Wednesday, September 28, 2005

brothers are the best



In a nostalgic mood right now.. This is one of my favourite snaps. Taken a month after i went to the US, when i left husby dear and went to spend time with my brothers. To make up for my ache for the western ghats, they had organised a camping trip nearby on the shores of the Delware river, PA state. it was my first ever American camping experience,( you get to sleep in sleeping bags and have a tap outside to wash your face in! and a Loo!). Kinda missed my indian bushes though and Shivaji Maharaj's water tanks.. But well, Had fun camping, was terrified river rafting ( if it wasnt the water i was scared and yelling about, i swear andy and vinu would have pushed me into that very river). But at the end of it enjoyed every moment of the rafting too. what a thrill!

Actually, dont have any other snap actually with only me, andy and vinu in it. While growing up always felt that I cant live with them, and cant live without them. Now am forced to live in away from them in a different country. Damm this software business... yeah yeah just missing them a lot... Call me you idiots. its been ages..

When your life changes

Do you change with it?

The answer for many is an obvious yes. But I beg to differ. It isn’t always so. When I got married and my life changed overnight, I wasn’t ready to change myself and accommodate everything new that life had brought to my doorsteps. I wasn’t ready for the new country, new city, new food habits, new lifestyle habits, new people, new prejudices, new fears and even new love. So everything around me moved in a whir and I stubbornly remained mournful and aloof. Refusing to change with the world around me..

I don’t know how and when but I realised the futility of what I was doing and how unhappy it made me. I changed myself internally and began to love what life had presented me with. Of course I didn’t have the time to get too comfortable with US, the Fremont county library, Lake Elizabeth or the wondrous San Francisco, life changed yet again and we came back to India. Rampaging endlessly between Pune and Bombay, I landed at Hyderabad. Some more changes and another job and then again changes!

There seems to be no such thing as constant in my life. But I am determined now to even learn to enjoy the butterflies in my stomach and the fear I fight when I encounter change. But this time I am enjoying the thrill of new found love, of a work I have been eager and restless to do for eons.

Am changing jobs, from Information and Communication technologies for Development to only communications- my area of strength and passion. Only now I get to finally work with an NGO which believes in advocacy as much as I believe in my words. Something I have wanted to always do but never got the chance too.

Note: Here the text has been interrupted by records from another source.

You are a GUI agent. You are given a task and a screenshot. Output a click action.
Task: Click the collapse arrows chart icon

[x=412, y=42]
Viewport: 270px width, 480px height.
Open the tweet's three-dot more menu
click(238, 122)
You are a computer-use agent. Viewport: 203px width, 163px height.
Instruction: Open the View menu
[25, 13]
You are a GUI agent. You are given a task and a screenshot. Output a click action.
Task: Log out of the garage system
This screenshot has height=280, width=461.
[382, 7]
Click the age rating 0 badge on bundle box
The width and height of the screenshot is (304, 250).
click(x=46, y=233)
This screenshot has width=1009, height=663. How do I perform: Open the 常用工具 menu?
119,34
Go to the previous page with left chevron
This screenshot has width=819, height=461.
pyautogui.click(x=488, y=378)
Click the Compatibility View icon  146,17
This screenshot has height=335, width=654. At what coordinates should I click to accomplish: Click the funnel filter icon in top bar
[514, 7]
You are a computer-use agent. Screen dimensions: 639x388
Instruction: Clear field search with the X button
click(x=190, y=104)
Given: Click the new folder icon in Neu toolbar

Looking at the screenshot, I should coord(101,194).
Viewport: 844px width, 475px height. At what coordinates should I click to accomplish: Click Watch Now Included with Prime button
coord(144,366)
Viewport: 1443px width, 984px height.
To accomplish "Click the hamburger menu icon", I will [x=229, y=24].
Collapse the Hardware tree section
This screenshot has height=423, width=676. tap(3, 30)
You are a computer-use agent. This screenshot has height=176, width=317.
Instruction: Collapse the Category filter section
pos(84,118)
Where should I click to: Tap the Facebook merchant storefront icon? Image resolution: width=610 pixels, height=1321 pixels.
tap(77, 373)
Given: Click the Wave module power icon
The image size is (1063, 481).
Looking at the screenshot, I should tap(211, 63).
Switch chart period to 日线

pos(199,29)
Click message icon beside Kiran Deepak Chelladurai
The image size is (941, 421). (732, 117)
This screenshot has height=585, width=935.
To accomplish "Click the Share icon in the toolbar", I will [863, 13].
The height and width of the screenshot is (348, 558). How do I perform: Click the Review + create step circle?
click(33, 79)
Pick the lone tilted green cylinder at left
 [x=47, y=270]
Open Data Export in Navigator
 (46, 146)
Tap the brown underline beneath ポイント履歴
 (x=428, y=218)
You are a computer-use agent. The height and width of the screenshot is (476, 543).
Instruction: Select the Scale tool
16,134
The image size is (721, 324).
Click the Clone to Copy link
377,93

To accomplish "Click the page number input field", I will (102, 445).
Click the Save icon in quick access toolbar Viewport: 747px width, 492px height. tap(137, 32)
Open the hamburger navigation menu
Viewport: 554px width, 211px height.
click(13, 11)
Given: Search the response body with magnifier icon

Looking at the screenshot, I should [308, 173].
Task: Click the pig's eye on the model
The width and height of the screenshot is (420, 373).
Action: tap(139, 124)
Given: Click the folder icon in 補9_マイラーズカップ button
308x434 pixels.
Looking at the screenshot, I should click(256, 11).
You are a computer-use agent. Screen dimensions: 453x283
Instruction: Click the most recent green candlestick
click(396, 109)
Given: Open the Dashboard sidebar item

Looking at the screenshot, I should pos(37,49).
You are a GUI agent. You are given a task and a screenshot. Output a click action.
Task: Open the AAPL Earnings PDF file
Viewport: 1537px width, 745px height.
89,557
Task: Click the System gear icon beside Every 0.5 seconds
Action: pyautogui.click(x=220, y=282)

Come Saturday, I start work at the Foundation for Democratic Reforms – popularly known as the Lok Satta Movement (no, not the newspaper folks), founded by Dr. Jayaprakash Narayan. weblink for Lok Satta is here.

Am restless, am excited, am nervous all at once. Something tells me this is a chance for me to learn. That I am somehow treading closer to what is ultimately going to change something inside me forever. If NISG was an eye-opener to government and its potentials, possibilities, as well as the inherent dormancies, bureaucracies and powerplays, Lok Satta I am hoping will finally help me to work with the focus being in governance reforms. It is I believe like poking a lazy elephant with a needle, initially it may not even feel the needle, but when you stab it again and again at the same point with a needle it may finally feel something sore and then the pinch.

Lok Satta fascinates me because for once rather than telling people I am here what can I do for you, it will give me the chance to tell people, you know what to do, let me help you realise your own potential. It is teaching a man how to fish and not feeding him for life.

Tuesday, September 13, 2005

World's Greatest..


buildings, roadways, waterways, natural wonders, holiday spots. resorts...are the titles of some travel programs telecast in the US. We remembered them a couple of days back and again marvelled at the fact that only occasionally did a place or two outside the USA, make its presence felt in that list.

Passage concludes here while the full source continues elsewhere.